Ever since manga invaded comic book shops and bookstores across the country in the early 00’s, fans have drawn battle lines. Manga has been looked down upon as childish and annoying; every series has a similar premise led by a cast of characters with abnormally large eyes and dangerously spiky hair. In turn, Western comics are stereotyped into the superhero genre, which is viewed as bland and repetitive. In reality, some individual manga series are in fact better than a few Western comic books, and vice versa. Whatever you call them, manga, manwha, or graphic novels, comics are comics, and no matter the style or direction that they’re read in, the stories tend to be universal. Nerds need to band together and embrace other’s cultures and ideas, because whether or not anyone wants to admit it, Goku is very similar to Superman.

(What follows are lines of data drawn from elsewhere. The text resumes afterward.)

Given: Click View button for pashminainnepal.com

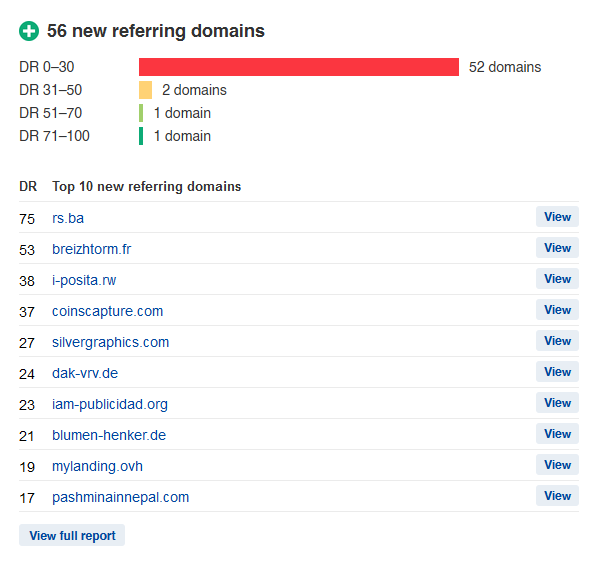Looking at the screenshot, I should pos(557,495).
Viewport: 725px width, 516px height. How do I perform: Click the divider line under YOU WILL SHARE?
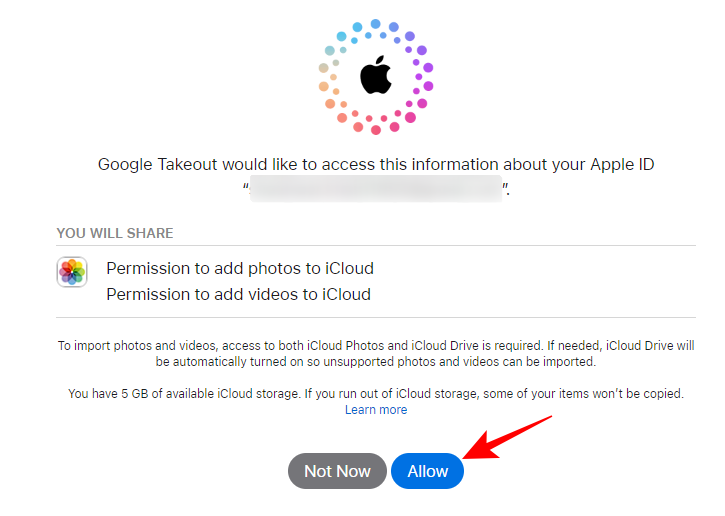[x=376, y=245]
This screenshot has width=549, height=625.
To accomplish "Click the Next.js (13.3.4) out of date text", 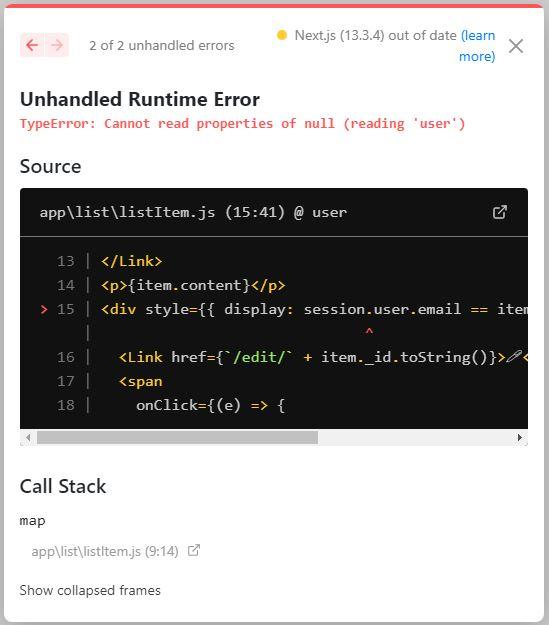I will [376, 35].
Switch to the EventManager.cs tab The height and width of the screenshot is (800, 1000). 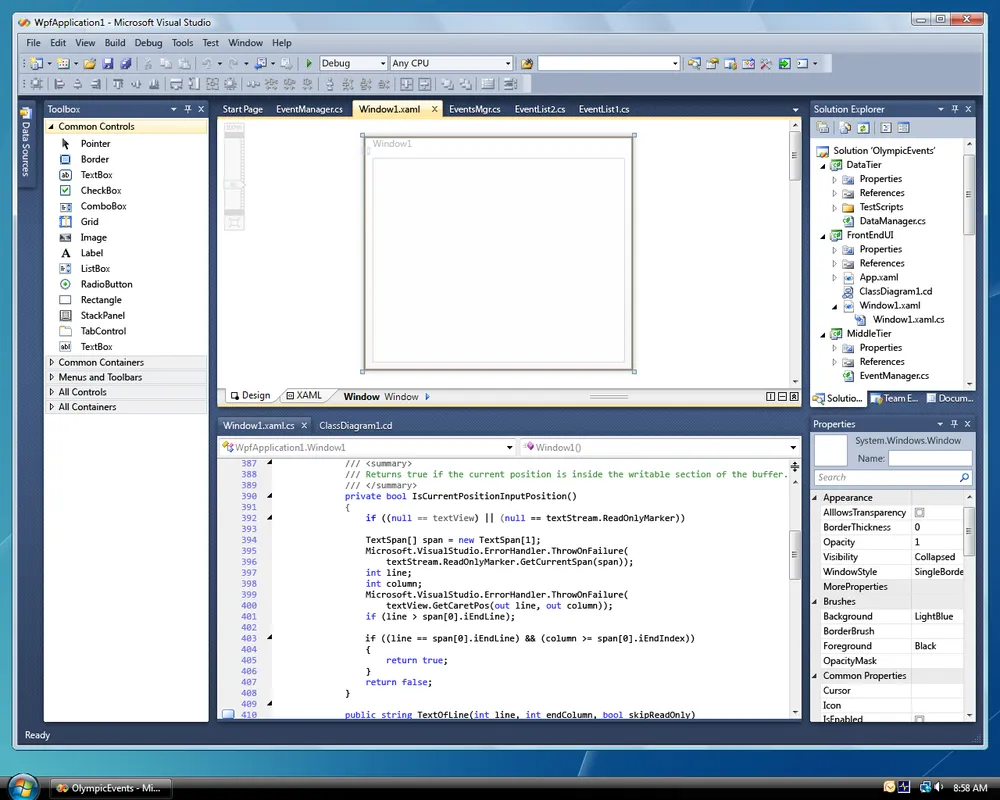click(309, 109)
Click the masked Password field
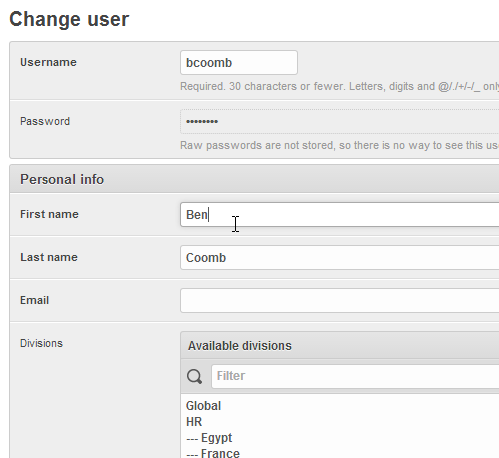The width and height of the screenshot is (499, 458). [340, 122]
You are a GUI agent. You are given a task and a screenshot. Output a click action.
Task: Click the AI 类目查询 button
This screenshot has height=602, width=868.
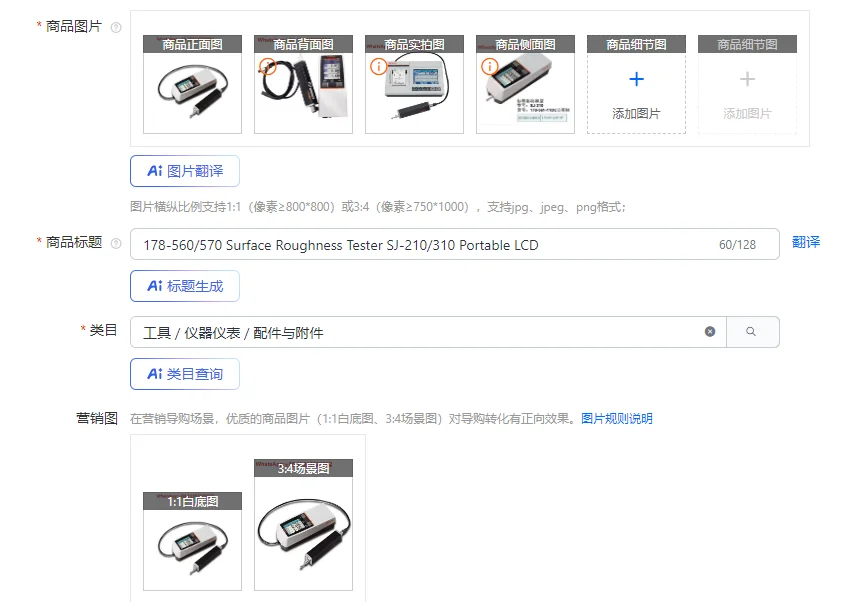pyautogui.click(x=185, y=374)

It’s easy for Western comic fans to become bitter. While Barnes & Noble still stocks plenty of volumes of Spider-Man and Batman, it pales in comparison to the copious amounts of manga they carry. Nearly five full shelves are dedicated to Japanese graphic novels in the majority of big name booksellers, contrasting the tiny section they generally hold for DC, Marvel, and every other Independent publisher. The reason for this is simple, though, and that’s sales. Superhero comics have become increasingly more difficult to get into because of the ever-expanding universes and complicated starting points. At what issue/bound edition should a beginner start reading Batman, assuming that they don’t want to backtrack all the way to the 1960s, where the art and story arcs were more simplistic.

Batman R.I.P. certainly isn’t a good jumping off point; in fact, Grant Morrison’s head-scratching and sometimes ridiculous graphic novel would leave any new reader sticking with the Christopher Nolan movies in favor of exploring the original source material any further. In addition to that, there’s no number on the bound editions, leaving the buyer to do the guess work/research. And because there’s no numerical order, the shelves, which the graphic novels occupy, are completely disordered, because only a true comic book fan could canonically organize that mess. The manga section, on the other hand, is very tidy, for all the opposite reason mentioned.

But manga’s recent popularity isn’t unequivocally positive. Because of the demand, more and more series are licensed and released, and not all to critical acclaim. Stupid, generic titles are printed because of the popularity of the artwork style. In turn, the perceived quality of manga is going down with every throwaway High School-Action-Romance-Fantasy thriller. The market’s been flooded with so much material that the ones worth reading are dwarfed by the all the duds. Titles like Black Lagoon, Gantz, One Piece, and even Dragon Ball Z are just a few of the many manga series that all comic book fans would enjoy not only for the innovative writing, but also the different art styles. Dragon Ball is easy to criticize for all of the genre tropes in contains, but you have to remember that without Akira Toriyama’s classic, popular titles Naruto, Bleach, and Fullmetal Alchemist wouldn’t exist. That’s like making fun of Superman because he wears tights.

It goes both ways, and people who consider themselves either manga or Western comic book fans ought to explore other mediums. Every graphic novel junkie should have a copy of All Star Superman, Bone, and Dragon Ball Z on their shelf.